Pixel coordinate grounding data

· · · ·

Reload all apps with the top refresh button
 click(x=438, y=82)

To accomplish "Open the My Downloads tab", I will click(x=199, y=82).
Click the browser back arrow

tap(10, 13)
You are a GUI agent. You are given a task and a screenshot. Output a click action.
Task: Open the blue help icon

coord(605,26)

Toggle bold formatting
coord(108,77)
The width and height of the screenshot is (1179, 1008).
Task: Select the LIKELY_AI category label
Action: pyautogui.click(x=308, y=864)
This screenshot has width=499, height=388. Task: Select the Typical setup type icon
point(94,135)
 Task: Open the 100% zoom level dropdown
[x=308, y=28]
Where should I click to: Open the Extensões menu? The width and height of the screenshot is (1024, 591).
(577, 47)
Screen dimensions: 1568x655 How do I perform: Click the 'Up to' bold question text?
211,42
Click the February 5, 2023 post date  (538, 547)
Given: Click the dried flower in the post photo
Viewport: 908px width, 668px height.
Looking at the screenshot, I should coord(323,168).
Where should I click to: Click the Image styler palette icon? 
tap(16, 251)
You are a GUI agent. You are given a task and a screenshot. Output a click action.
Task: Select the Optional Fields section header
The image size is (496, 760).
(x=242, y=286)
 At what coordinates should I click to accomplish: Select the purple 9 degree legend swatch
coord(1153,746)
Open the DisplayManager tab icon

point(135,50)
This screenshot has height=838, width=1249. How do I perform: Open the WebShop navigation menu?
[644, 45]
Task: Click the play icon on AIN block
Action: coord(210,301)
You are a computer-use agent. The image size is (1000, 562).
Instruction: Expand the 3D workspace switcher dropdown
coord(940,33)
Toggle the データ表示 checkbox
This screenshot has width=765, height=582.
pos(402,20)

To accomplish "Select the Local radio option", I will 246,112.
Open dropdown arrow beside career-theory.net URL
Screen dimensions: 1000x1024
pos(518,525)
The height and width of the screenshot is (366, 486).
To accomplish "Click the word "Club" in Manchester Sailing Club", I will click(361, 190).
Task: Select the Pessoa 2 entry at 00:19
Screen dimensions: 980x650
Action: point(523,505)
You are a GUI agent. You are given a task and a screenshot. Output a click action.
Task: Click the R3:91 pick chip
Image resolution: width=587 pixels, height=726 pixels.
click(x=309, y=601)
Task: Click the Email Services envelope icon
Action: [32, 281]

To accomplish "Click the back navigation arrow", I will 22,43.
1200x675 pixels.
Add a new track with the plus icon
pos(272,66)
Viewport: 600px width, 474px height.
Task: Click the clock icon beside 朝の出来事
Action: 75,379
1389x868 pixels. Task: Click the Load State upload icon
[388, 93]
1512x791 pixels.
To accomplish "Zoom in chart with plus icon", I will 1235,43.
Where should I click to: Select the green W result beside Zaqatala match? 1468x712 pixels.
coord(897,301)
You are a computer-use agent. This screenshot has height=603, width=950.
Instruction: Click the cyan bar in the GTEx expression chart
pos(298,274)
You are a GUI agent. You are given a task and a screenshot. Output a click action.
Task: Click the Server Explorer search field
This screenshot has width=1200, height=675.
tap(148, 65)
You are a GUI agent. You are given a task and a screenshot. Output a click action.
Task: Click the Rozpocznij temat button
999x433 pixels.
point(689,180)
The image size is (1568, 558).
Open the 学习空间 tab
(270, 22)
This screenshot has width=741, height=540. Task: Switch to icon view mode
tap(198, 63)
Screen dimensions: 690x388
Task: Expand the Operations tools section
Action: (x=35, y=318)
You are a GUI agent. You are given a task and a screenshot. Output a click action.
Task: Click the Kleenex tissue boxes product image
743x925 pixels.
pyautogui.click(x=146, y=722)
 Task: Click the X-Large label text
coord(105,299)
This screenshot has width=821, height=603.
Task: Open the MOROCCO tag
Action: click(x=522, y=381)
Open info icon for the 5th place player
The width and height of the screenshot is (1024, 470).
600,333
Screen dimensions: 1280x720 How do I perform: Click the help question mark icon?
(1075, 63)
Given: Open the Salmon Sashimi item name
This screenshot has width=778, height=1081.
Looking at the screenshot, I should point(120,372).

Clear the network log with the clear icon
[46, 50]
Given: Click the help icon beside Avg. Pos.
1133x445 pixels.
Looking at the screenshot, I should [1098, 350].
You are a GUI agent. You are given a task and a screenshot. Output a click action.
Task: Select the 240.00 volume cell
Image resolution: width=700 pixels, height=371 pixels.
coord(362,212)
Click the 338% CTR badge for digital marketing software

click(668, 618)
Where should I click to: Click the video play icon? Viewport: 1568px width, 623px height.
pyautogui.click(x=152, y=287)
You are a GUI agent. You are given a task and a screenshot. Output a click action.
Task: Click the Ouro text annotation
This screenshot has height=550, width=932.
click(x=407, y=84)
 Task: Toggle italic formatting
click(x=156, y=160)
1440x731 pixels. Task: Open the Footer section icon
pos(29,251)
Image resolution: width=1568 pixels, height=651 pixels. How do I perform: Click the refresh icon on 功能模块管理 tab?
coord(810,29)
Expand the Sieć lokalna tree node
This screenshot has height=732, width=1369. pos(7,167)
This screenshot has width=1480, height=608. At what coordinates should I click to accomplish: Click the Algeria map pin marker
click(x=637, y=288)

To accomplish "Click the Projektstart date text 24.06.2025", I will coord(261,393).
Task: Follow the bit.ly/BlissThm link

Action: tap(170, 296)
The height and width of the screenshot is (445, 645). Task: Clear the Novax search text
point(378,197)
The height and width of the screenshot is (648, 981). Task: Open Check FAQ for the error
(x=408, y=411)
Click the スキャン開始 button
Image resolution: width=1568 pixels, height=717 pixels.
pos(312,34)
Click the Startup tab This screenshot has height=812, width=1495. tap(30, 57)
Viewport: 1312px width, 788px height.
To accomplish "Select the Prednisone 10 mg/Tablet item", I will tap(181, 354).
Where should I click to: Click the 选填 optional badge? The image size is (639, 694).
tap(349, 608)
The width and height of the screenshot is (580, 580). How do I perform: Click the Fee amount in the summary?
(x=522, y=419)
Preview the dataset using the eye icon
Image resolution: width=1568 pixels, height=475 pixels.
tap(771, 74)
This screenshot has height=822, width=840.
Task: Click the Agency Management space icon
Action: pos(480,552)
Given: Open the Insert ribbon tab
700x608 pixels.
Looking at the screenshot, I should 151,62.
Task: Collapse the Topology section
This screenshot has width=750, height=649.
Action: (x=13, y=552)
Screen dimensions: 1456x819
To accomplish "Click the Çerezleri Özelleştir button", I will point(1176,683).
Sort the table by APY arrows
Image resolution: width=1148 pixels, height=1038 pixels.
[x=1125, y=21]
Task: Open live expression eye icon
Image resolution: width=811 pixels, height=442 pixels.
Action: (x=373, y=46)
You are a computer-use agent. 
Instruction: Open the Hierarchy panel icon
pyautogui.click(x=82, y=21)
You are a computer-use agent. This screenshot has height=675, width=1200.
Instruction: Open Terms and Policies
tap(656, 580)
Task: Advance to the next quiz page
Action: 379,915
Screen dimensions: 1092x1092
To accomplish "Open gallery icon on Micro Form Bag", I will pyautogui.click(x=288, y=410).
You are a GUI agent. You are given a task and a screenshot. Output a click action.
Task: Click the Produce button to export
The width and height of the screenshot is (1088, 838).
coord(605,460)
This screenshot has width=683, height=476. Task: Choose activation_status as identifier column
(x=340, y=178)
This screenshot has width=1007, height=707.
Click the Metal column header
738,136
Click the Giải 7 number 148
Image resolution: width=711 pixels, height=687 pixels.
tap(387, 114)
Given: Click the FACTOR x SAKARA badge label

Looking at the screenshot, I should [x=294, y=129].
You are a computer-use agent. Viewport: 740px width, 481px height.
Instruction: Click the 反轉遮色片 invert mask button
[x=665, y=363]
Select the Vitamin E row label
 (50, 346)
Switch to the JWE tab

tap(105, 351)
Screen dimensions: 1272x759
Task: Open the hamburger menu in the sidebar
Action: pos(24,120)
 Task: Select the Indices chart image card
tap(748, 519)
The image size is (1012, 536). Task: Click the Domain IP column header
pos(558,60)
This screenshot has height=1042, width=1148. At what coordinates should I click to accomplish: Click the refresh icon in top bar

· · · ·

How to complete this task :: In the entries above, some lines may contain the string "date"; report how many, without additional comment.

Answer to this problem :: 2